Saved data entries

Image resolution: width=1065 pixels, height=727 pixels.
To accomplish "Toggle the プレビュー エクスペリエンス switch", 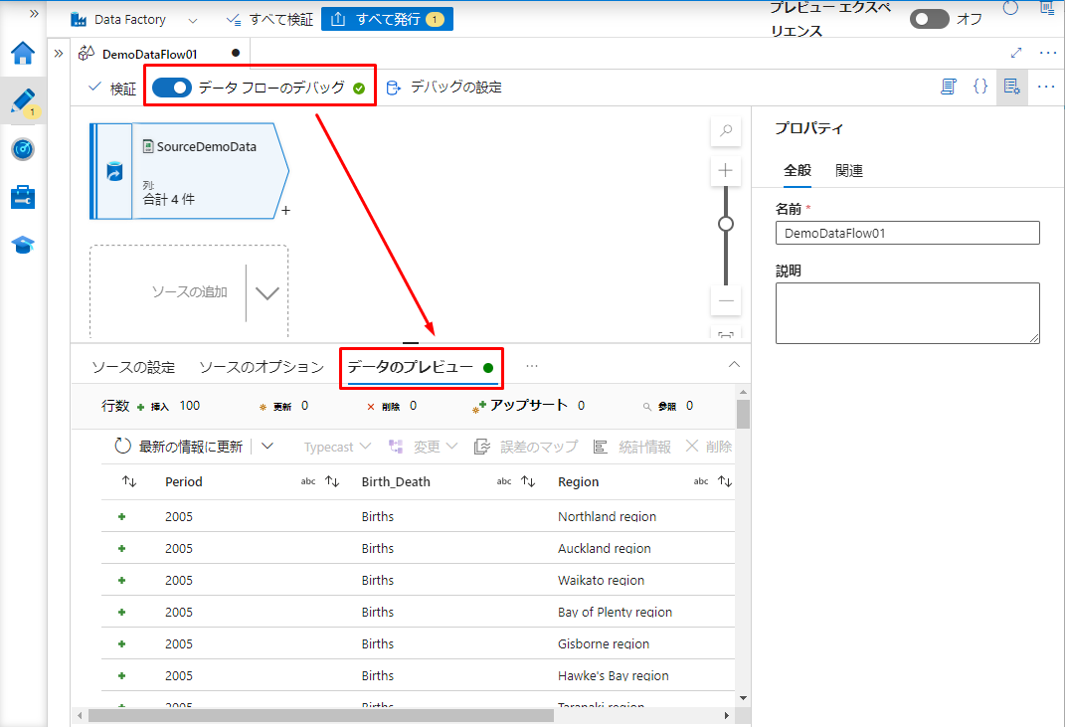I will (929, 19).
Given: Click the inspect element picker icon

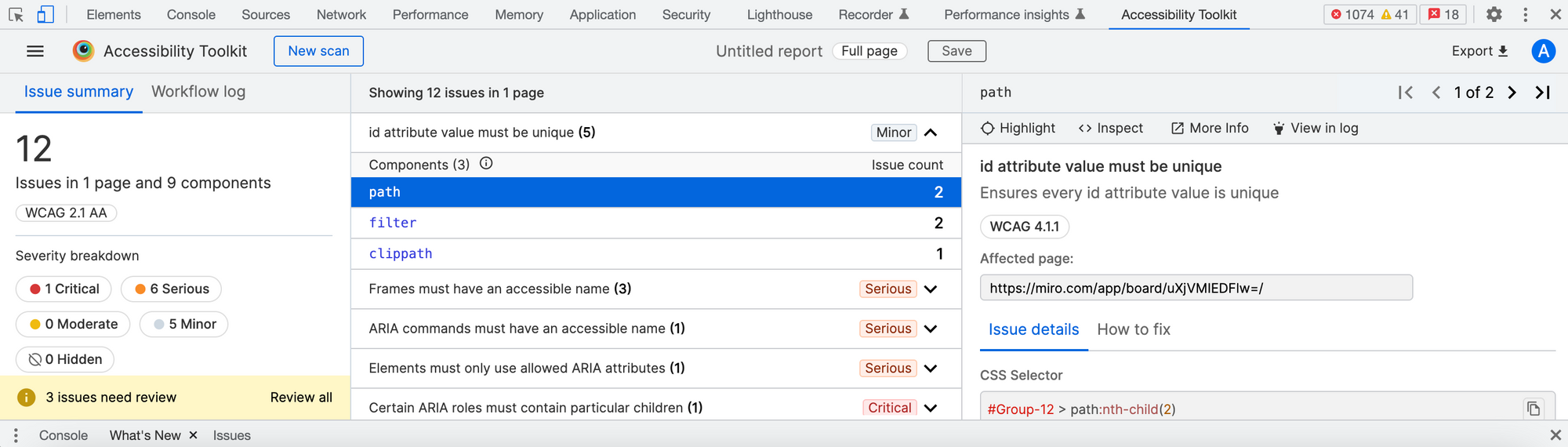Looking at the screenshot, I should click(x=16, y=14).
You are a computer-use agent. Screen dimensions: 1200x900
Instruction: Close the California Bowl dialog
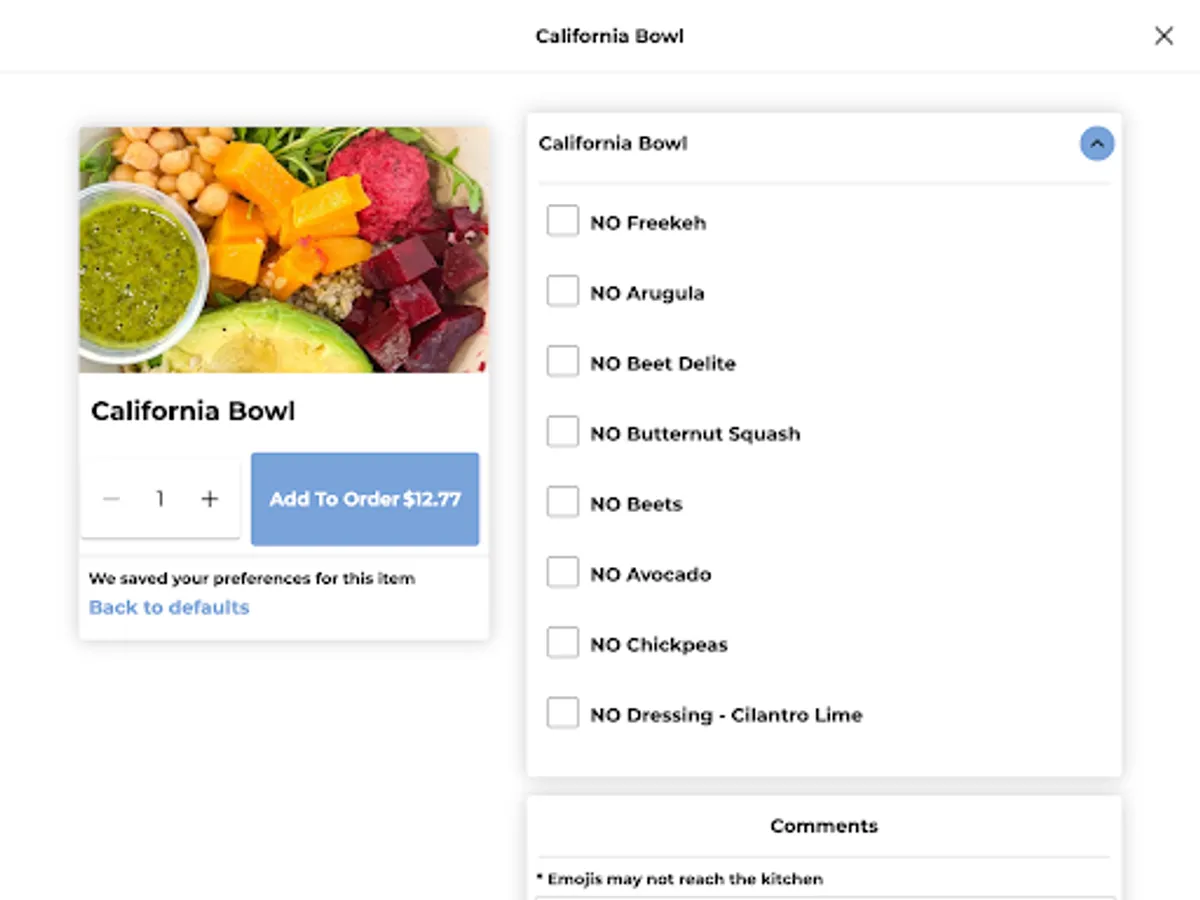1164,36
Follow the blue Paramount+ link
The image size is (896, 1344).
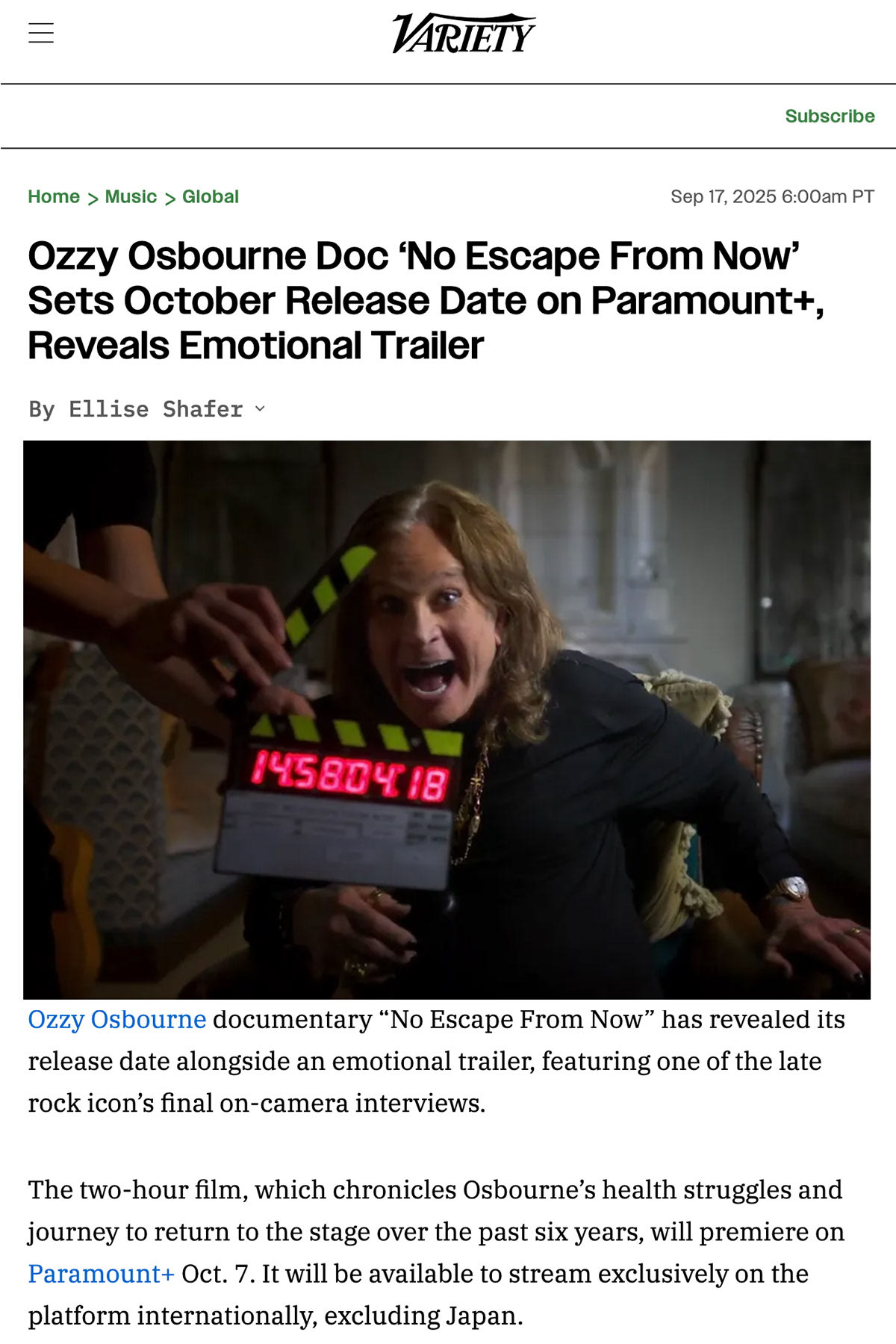coord(102,1273)
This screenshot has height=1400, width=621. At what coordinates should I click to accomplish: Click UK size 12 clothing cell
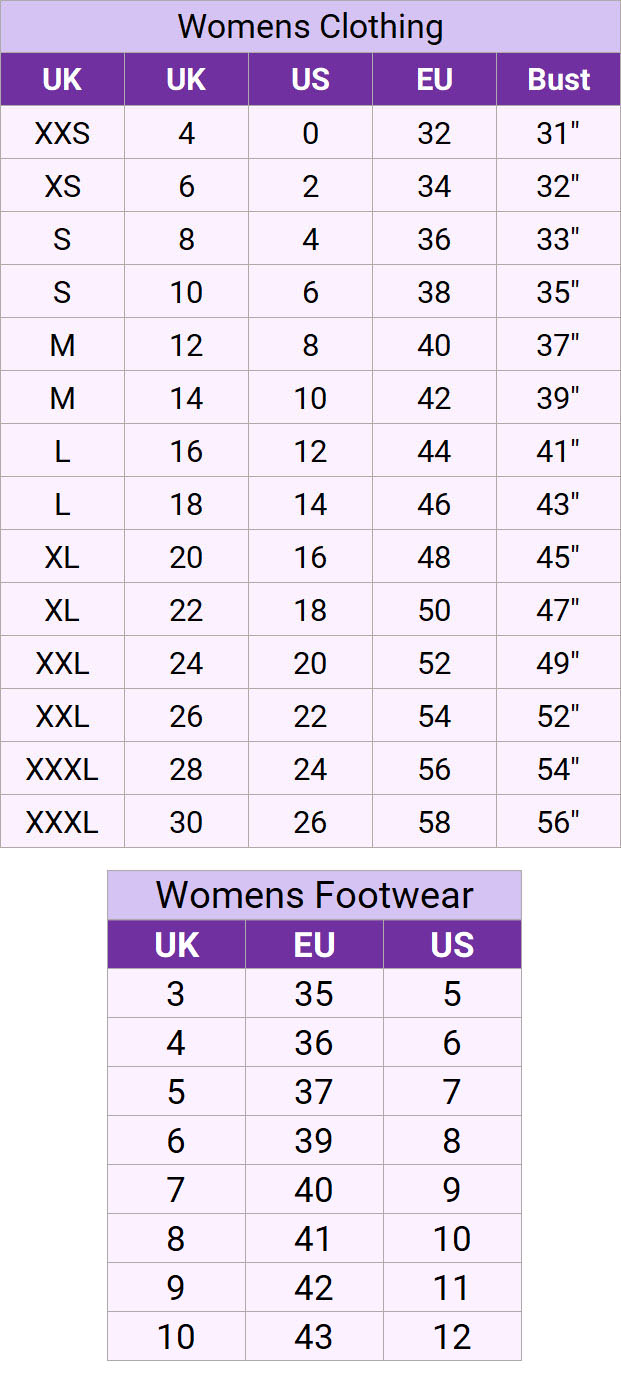(186, 345)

**What you will do:** Each line from the one holding "Follow the blue Paramount+ link" down to the end of the records is to be reproduced unaltered, and the pictures are to be omitted.

**Response to the exercise:**
Follow the blue Paramount+ link
The image size is (896, 1344).
coord(102,1273)
This screenshot has height=1400, width=621. At what coordinates should I click to accomplish: Click UK size 12 clothing cell
(186, 345)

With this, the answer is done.